Zivildienst und Zivilgesellschaft

Opusculum 109 | 01.02.2018 | Konkurrenz oder Koproduktion?

1 Einleitung

In der Schweiz besteht für junge Männer die verfassungsmässige Bürgerpflicht, Militärdienst zu leisten. Wer diesen Dienst nicht mit seinem Gewissen vereinbaren kann, hat die Möglichkeit, einen länger dauernden Zivildienst zu absolvieren. Ein zentraler gesetzlicher Auftrag des Zivildienstes in der Schweiz ist die Erbringung einer Arbeitsleistung im öffentlichen Interesse.1

Diese Arbeitsleistung liegt im öffentlichen Interesse, wenn „die zivildienstleistende Person sie bei einer öffentlichen Institution absolviert oder sie bei einer privaten Institution erbringt, welche in gemeinnütziger Weise tätig ist“ (Zivildienstgesetz ZDG, Art. 3). Zivildiensteinsätze finden somit auch in Einrichtungen der Zivilgesellschaft statt und werfen somit Fragen zum Verhältnis des Zivildienstes zur Zivilgesellschaft auf. Die Zivilgesellschaft wird oft als Sphäre der freien Assoziation von BürgerInnen verstanden2 – als Ort von sozialen Bewegungen, Vereinen, Verbänden und Stiftungen etwa –, während der Zivildienst aufgrund einer verfassungsmässig verordneten Pflicht geleistet wird.

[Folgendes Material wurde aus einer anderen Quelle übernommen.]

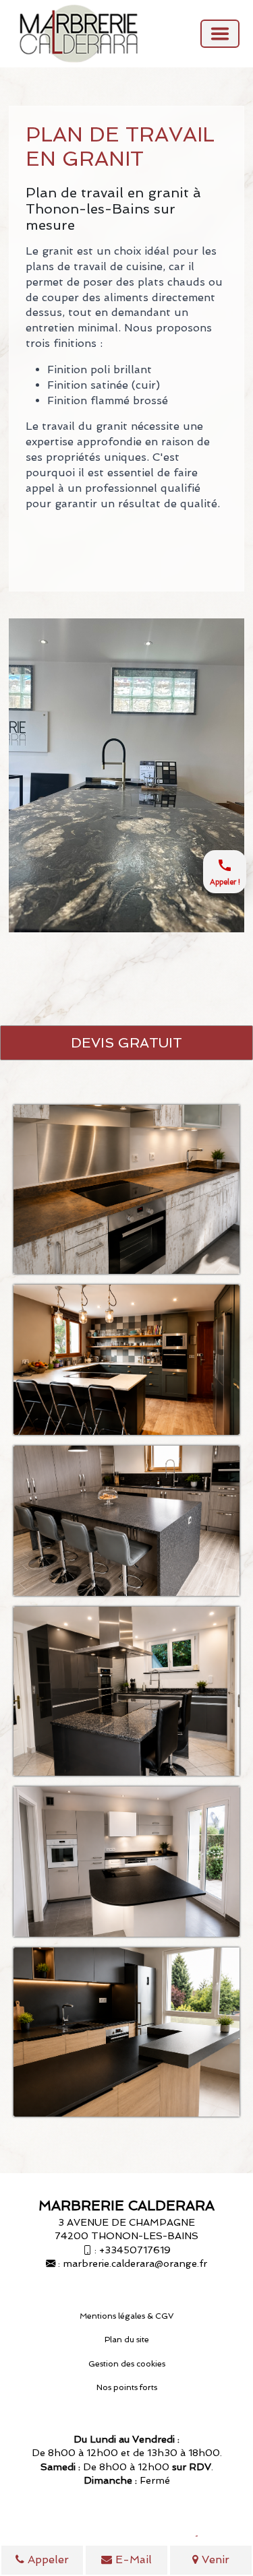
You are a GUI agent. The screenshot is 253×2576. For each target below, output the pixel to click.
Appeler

Einsätze von Zivildienstleistenden (kurz: Zivis) bei Organisationen der Zivilgesellschaft können etwa als staatliche Unterstützung des Non-Profit-Sektors verstanden werden. Die Unterstützung erfolgt in Form geleisteter Diensttage in Einsatzbetrieben, die auf ihre Gemeinwohlorientierung hin geprüft und anerkannt sind, sei es beispielsweise in der Betreuung von Kindern und Jugendlichen, im Altersheim oder auf einer Alp.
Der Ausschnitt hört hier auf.